Yang was born into a rich family and her grandmother was a skilled embroiderer who taught Yang how to sew when she was a child. She studied law and had excellent prospects with a law firm, but Yang left because she was looking for something else - a peace she found in her embroidery.
She went to Suzhou where she studied from masters of Su embroidery for a year. In 2001, she set up her own embroidery studio.
One of her works, depicting a gathering of all the ethnic groups in China, took her a year to finish. Someone offered to buy it for 1 million yuan ($160,000), but she declined.
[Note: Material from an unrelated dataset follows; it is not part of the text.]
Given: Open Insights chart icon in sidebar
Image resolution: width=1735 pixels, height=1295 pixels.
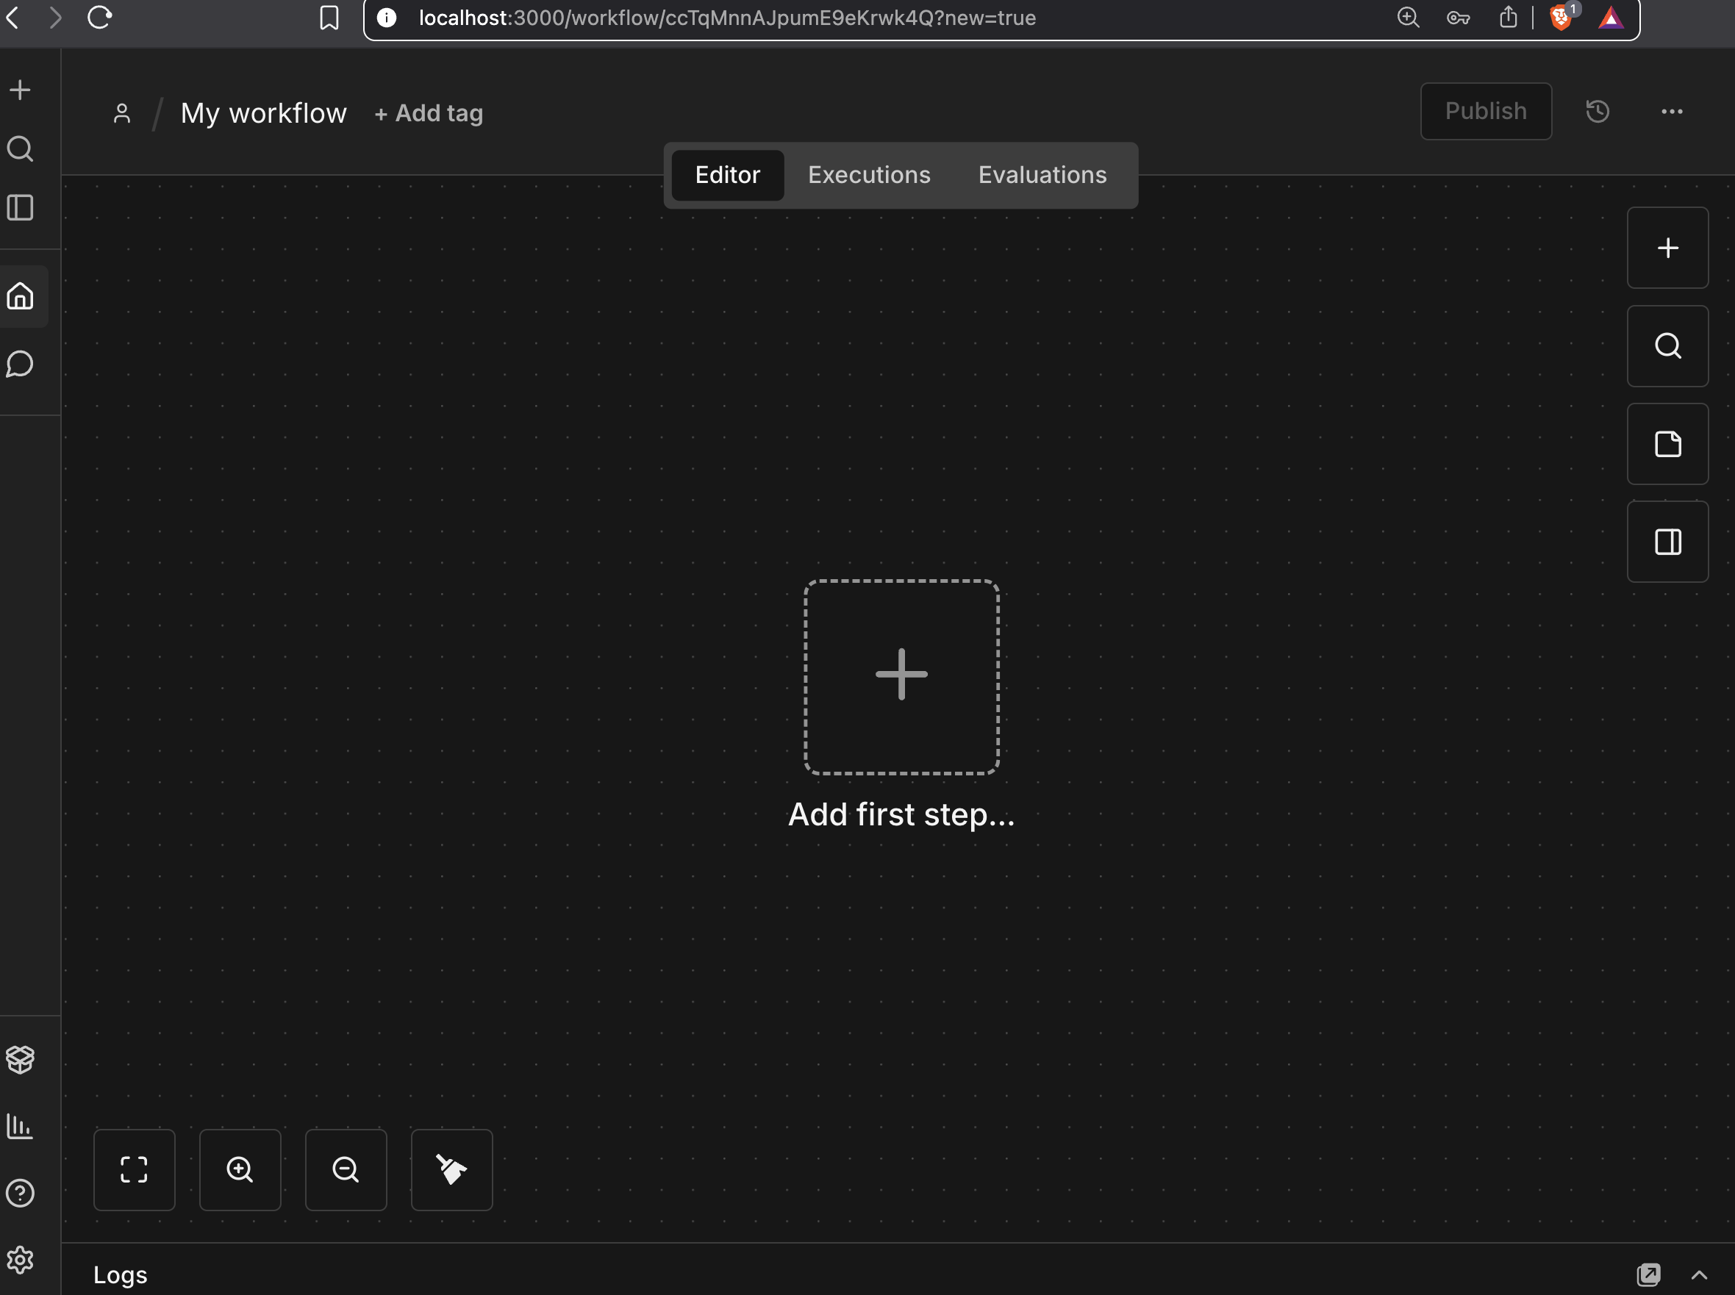Looking at the screenshot, I should click(20, 1126).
"In olden times, most women in Hubei could embroider, but now few of the local young can use the needle, let alone do Han embroidery," she says.
"It is hard to attract the young people with old themes. I want to revive the old art and promote it to more people," says Yang, adding that she has a lot of respect for the old masters and still has much to learn from them.
Yang's studio is in Tanhualin Historic Street, a popular pedestrian mall in Wuhan filled with cafes and shops that attract the city's young. Her apprentices, all women, run three other shops on the same street.